The message that Trump sent, and he's been sending it consistently, is that he's not certain that the ceasefire will advance or is sustainable. Now, that takes a lot of pressure off Netanyahu. Trump came into the office, you know, insisting that the war has to end by the time he's in office, and he's taking credit for the ceasefire. At the same time, by publicly saying that

We need to get all the people in Gaza out. Obviously, Hamas has to be destroyed. And he's not 100% sure that the ceasefire will continue. That does give Netanyahu a maneuvering room and certainly gives him the impression that if hostilities resume, he won't be on the hook. Okay, Samir, thank you. That is Samir Al-Atrish, The Times' Middle East correspondent in Damascus. David Charter, our US assistant editor, is also with us. David,

As we've just heard from Samir, multiple countries in the Middle East have rejected this idea from Donald Trump. But because of the type of person he is, if his idea is publicly rubbished on an international stage, could that make him even more determined to press ahead with it? Well, I think the thing to say is that Donald Trump does not hear criticism like other conventional politicians do.

In fact, rather than engaging with the initial outcry from some of the extraordinary things he says or does, he often takes it as confirmation that he was right in the first place. And that's what makes him uniquely difficult for opponents and allies alike to deal with.
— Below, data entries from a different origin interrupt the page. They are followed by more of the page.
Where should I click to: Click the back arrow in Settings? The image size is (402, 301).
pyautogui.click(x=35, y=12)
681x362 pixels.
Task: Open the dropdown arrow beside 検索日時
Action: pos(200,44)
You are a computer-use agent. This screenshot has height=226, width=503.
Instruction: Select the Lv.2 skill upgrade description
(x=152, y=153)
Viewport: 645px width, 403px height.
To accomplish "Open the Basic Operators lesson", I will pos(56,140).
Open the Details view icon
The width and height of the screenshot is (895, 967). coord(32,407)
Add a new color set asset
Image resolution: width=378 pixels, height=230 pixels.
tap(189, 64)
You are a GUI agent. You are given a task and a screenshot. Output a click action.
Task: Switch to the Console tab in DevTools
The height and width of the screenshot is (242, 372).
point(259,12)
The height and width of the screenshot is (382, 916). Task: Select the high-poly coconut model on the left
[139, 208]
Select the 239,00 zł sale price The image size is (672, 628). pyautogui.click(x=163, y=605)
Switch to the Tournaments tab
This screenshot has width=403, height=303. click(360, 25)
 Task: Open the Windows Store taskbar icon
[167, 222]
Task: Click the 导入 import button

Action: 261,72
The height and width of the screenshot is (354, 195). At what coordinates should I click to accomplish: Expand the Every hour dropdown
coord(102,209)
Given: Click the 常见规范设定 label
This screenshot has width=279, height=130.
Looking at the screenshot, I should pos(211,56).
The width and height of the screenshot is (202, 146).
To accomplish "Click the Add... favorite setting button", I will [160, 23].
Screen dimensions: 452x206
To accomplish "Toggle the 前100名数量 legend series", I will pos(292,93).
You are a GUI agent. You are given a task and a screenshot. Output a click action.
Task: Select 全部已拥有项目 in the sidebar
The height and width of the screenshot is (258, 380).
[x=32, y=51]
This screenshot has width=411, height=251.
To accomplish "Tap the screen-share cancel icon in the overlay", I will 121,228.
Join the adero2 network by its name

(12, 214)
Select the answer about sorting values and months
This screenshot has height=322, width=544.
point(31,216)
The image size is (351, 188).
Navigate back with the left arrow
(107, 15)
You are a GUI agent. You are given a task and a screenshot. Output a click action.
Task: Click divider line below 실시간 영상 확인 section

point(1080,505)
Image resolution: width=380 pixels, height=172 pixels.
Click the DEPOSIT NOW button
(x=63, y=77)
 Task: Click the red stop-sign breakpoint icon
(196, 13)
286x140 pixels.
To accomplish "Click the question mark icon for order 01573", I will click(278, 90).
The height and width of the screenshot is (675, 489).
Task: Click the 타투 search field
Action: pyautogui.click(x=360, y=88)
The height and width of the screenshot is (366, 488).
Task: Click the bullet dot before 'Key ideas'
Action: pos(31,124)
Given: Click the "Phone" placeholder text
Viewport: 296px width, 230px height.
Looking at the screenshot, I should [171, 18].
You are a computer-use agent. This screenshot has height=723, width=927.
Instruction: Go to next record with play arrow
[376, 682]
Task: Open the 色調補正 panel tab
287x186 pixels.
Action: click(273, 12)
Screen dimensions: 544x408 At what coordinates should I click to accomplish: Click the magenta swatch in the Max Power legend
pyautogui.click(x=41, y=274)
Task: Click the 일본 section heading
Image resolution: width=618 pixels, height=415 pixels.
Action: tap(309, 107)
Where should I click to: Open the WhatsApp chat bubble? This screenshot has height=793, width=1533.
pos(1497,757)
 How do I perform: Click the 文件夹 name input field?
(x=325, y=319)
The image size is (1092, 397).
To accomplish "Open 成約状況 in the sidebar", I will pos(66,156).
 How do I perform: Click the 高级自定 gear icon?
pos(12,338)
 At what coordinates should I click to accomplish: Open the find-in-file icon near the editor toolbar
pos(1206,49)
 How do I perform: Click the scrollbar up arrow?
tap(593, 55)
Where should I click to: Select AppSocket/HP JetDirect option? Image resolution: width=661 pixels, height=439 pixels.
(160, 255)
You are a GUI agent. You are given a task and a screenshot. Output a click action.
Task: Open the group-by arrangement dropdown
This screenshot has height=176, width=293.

And he kept saying yesterday during his discussion about resettling everyone in Gaza that people should not take

the public words, the public opposition of Egypt and Jordan, who were the two countries that he named as potential candidates for new areas to build beautiful new homes for all the Gazans, that he shouldn't take their opposition at face value and kept suggesting that people were saying different things to him behind the scenes. Now, whether they are or not, or whether he's hearing them like that and interpreting them in his own way,

simply remains to be seen, I think. If this idea is a non-starter, is it now down to those in the White House, Trump's advisers, to somehow talk him out of it? And how would they go about trying to do that? Well, you may have seen the photos of his chief of staff, Susie Wiles, with their eyes bulging when Trump first talked about Palestinians being resettled. But there are not the staff immediately around Trump

to get into a fight with him about everything that he does or says, or even 10% of it anymore. That may have happened in the first term when he appointed people who were, frankly, outside experts that he didn't know. Now most of the people around him have been with him for years, and they know that they've

And they've survived, frankly, by letting Trump be Trump. So there's not going to be an effort in the inner circle to chalk Trump round on this one. But it is interesting that

In the wider Republican Party, including pretty strong Trump supporters, there are deep reservations. David, thank you very much indeed. That is David Charter, The Times' assistant US editor. And that's it from us. Thank you for taking 10 minutes to stay on top of the world with the help of The Times. See you tomorrow.